Hard pressed to reduce toxic vehicular emissions in order to slow down global warming, scientists from all over the world have been coming up with various alternatives to the highly polluting fossil fuels. Biofuel from corn is one of them. However, one problem with it is that corn is resource-intensive to grow and hence has a fallout on the environment. Plus, it is more useful as food.

A new form of biofuel formulated from switchgrass, which is non-edible and is found in quite a few parts of North America, has been recently used a by group of scientists from Colorado State University to overcome the challenges presented by corn.

Scientists Find Carbon Footprint Far Lesser in Biofuel from Switchgrass

They leveraged modeling to simulate different scenarios for growing and uncovered a climate footprint within -11 and 10 grams of carbon dioxide per mega-joule (this is the typical manner in which greenhouse gas emissions are measured). Compare this with the 94 grams of carbon dioxide per mega-joule.

The study was published on online journal Nature Energy on February 19. The team of scientists discovered that switchgrass actually enables storing carbon in the soil.
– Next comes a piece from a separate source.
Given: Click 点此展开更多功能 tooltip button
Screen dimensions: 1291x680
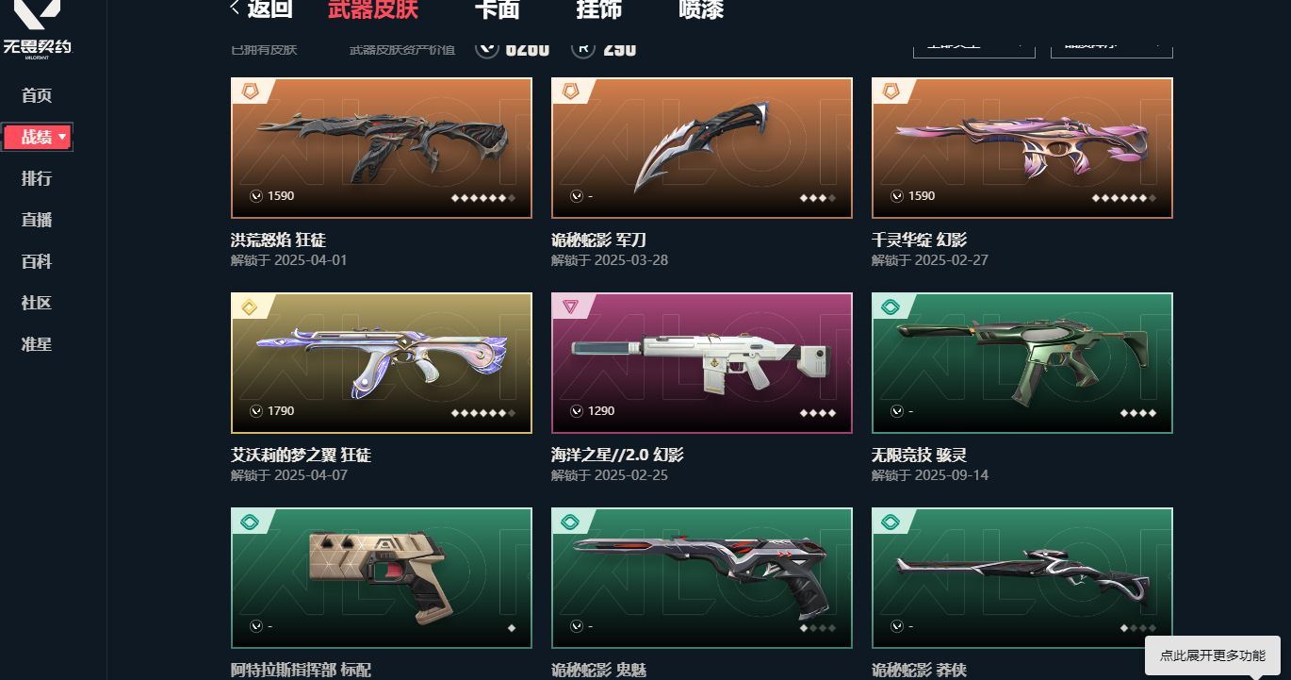Looking at the screenshot, I should 1213,655.
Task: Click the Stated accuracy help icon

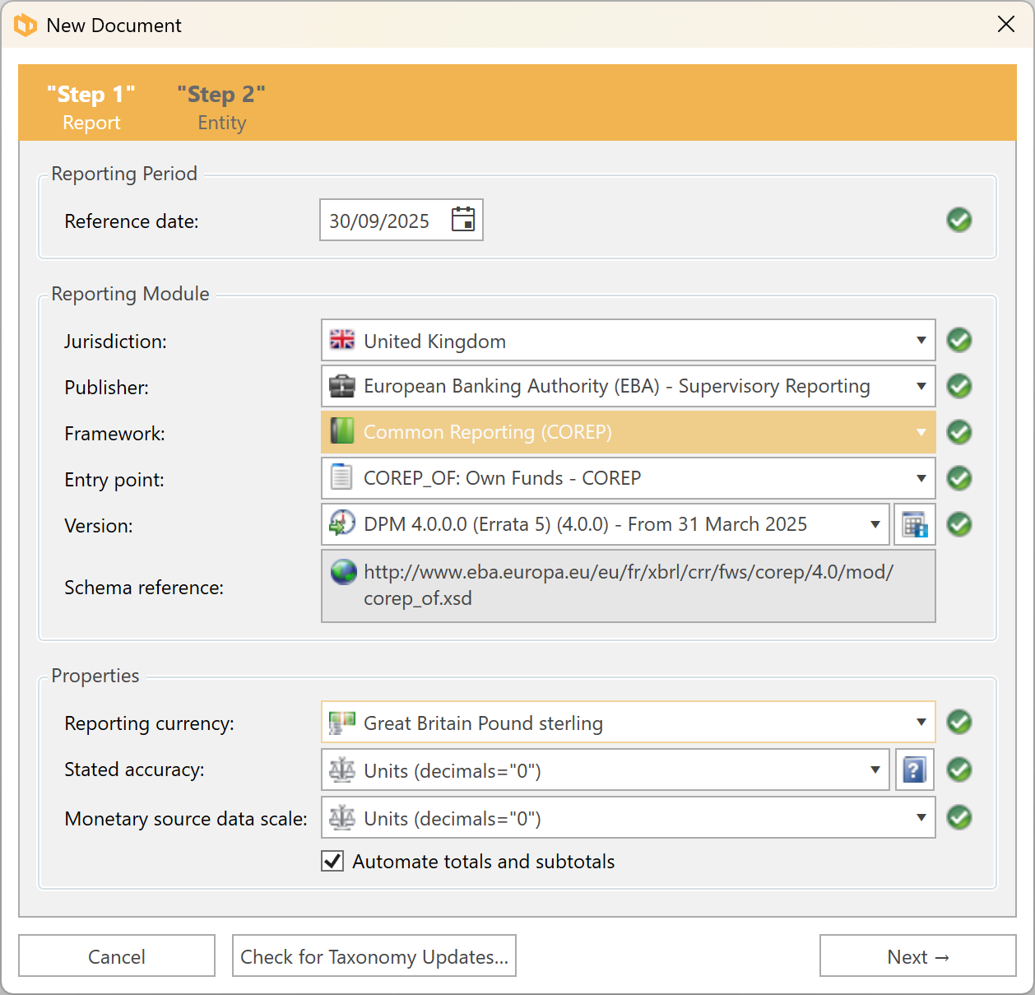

In this manner one can build up organic matter and sequester carbon.

Switchgrass happens to be more productive as crops and do not need large amounts of fertilizer or even irrigation. In addition, farmers need not plough the field annually to plant new crops for they are fit for ten years or longer. For the purpose of study, researchers zeroed in on site in Kansas because it has a plant to manufacture cellulosic biofuel.